Hitting the Books
I love homework. It’s a given that we work hard at Kenyon, but what isn’t as obvious is that we want to work hard.
Of course, I didn’t always love homework. Back in high school, I resented many of my assignments; oftentimes, the work was uninteresting to me or felt pointless. Other than this or that complaint about an overlong chemistry problem set, my friends and I didn’t talk much about our work or what we were learning. But I found my approach to school transformed by Kenyon’s intellectual environment.

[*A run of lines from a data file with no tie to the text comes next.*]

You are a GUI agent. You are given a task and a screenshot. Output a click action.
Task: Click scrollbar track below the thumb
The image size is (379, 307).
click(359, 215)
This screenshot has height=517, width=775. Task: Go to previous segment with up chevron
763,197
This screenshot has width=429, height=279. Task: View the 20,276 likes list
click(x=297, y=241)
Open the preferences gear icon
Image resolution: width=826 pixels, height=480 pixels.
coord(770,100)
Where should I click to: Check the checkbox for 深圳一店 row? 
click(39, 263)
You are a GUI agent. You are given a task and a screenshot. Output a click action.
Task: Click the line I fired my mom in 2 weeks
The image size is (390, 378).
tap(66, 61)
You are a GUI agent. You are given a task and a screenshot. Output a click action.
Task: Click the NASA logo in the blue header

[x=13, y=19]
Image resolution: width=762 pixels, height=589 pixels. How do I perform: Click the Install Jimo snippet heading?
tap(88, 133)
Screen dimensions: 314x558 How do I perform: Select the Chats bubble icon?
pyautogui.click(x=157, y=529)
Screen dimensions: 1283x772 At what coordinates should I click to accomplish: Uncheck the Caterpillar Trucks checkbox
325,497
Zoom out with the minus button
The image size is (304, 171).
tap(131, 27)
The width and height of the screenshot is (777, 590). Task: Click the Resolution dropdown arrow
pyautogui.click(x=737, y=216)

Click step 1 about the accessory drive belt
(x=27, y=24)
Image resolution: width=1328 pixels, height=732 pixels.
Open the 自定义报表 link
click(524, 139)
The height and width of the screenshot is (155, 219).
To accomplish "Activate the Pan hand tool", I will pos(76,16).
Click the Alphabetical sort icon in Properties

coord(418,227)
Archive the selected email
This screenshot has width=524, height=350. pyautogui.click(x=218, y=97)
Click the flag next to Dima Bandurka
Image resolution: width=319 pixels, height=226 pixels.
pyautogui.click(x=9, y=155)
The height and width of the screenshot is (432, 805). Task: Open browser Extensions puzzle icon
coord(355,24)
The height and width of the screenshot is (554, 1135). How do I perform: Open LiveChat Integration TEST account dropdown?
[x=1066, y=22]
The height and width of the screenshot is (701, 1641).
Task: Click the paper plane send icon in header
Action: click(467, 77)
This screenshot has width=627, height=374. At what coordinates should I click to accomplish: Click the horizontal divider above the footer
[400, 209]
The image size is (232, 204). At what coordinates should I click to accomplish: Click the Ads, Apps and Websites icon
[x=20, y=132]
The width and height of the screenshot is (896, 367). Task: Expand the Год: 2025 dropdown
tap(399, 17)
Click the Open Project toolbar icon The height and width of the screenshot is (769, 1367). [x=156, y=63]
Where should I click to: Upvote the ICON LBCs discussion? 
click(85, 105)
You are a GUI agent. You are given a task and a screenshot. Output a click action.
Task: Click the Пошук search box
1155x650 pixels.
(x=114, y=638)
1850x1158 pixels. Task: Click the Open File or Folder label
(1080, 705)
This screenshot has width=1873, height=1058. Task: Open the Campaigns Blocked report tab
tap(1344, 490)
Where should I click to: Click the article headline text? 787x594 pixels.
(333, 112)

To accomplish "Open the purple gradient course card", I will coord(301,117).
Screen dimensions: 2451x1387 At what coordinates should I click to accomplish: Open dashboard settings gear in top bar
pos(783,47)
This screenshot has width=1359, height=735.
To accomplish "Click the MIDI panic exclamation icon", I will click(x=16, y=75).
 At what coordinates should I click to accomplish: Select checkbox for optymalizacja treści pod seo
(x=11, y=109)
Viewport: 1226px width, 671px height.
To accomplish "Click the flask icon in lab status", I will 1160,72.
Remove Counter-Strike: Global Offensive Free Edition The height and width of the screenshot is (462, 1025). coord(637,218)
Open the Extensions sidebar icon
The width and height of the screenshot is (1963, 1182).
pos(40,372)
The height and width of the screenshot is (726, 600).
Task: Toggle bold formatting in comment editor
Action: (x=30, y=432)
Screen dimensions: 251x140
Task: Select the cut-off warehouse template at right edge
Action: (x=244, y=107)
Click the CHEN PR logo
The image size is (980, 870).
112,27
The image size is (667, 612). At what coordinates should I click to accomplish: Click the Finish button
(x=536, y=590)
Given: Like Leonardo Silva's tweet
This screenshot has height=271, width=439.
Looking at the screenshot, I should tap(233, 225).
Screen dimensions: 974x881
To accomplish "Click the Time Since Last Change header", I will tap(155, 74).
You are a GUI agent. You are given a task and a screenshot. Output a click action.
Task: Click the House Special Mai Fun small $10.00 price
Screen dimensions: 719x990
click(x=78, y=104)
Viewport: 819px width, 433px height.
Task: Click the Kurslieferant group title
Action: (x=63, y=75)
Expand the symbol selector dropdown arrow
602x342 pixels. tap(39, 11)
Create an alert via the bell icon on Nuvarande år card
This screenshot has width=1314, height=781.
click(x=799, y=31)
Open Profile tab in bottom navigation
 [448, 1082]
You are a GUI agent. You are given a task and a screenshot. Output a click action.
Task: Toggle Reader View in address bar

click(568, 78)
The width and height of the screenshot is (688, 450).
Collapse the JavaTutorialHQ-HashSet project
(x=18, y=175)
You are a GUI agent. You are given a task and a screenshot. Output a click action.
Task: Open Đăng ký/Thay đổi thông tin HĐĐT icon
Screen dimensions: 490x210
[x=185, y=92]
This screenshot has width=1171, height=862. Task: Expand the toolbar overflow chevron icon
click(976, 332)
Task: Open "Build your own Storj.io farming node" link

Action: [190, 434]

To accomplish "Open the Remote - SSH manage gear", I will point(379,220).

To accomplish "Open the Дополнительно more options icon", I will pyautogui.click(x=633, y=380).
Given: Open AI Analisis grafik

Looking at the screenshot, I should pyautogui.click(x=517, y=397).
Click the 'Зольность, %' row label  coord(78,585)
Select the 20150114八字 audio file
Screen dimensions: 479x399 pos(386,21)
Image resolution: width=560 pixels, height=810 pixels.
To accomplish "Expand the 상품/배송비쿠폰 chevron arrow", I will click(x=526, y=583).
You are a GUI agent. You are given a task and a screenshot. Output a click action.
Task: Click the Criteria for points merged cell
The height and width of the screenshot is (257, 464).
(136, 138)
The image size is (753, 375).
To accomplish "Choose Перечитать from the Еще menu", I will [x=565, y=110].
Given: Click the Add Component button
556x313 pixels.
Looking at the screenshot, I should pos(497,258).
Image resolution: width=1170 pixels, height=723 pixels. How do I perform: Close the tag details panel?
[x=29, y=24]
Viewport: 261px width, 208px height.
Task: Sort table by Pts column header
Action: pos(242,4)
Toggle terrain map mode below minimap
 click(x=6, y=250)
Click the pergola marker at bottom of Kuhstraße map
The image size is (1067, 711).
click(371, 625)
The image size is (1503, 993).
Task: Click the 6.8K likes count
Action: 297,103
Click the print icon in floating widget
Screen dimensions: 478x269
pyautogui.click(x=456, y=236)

Instead of speeding through textbooks and worksheets, at Kenyon I peruse academic journals, explore scholarly commentary and linger over the great books. Rather than read passively, I’m asked to actively form my own opinions and discuss them with my peers. What’s more, I’ve found that my opinions are increasingly well-informed, that I understand the reading and the debate in which it is situated.
Assignments at Kenyon become opportunities not only to (hopefully) earn a high grade, but to produce something thoughtful or even insightful, to immerse myself in a subject, and to have some fun. Though, of course, some essays are of familiar form, I often find that I’m doing something completely new.
In my first-year “Quest for Justice” class, I wrote a dialogue among God, Marx and Nietzsche, replete with jokes and a twist ending; last semester, I spent weeks obsessing over an analysis of the security of the Baltic region re: Russia. I cared deeply about these and other assignments simply because the work was of a type I’d never gotten the chance to do. After a few semesters, three to five pages became 15 to 20.
As I walk around the library, as I listen to conversations in Peirce, I see my peers reading together and hear them discussing everything under the sun. In such a communal learning environment, we recognize each other’s hard work and take pride in others’ successes. We recognize that in any given group of Kenyon students, each can contribute to our understanding of an issue in their own unique way.
For example, as a theory-inclined political science major, I gravitate toward reading Plato, Aristotle, Machiavelli and Hegel. Yet, true to the liberal arts ethos, at the behest of my friends majoring in studio art, philosophy and math, I’ve also read Chekhov, listened to the Islamic call to prayer and saw “Rosencrantz and Guildenstern Are Dead” performed on Kenyon’s mainstage.
Even as I write this on a sleepy Saturday morning, there are folks here in the library already, happily hard at work. They’ve been urged from their repose by that “strange spell,” that tangible verve, that Kenyon air. It’s through meaningful work that we write and find our voices, read and discover our passions, and debate and clarify what we believe. The satisfaction we find at the end of the semester is not merely the sigh of relief at labors completed, but a reflective pleasure in our personal and intellectual growth. We realize how much we’ve learned as students, how much we’ve grown as people, and how much knowledge and life can be learned and lived in 14 too-short weeks.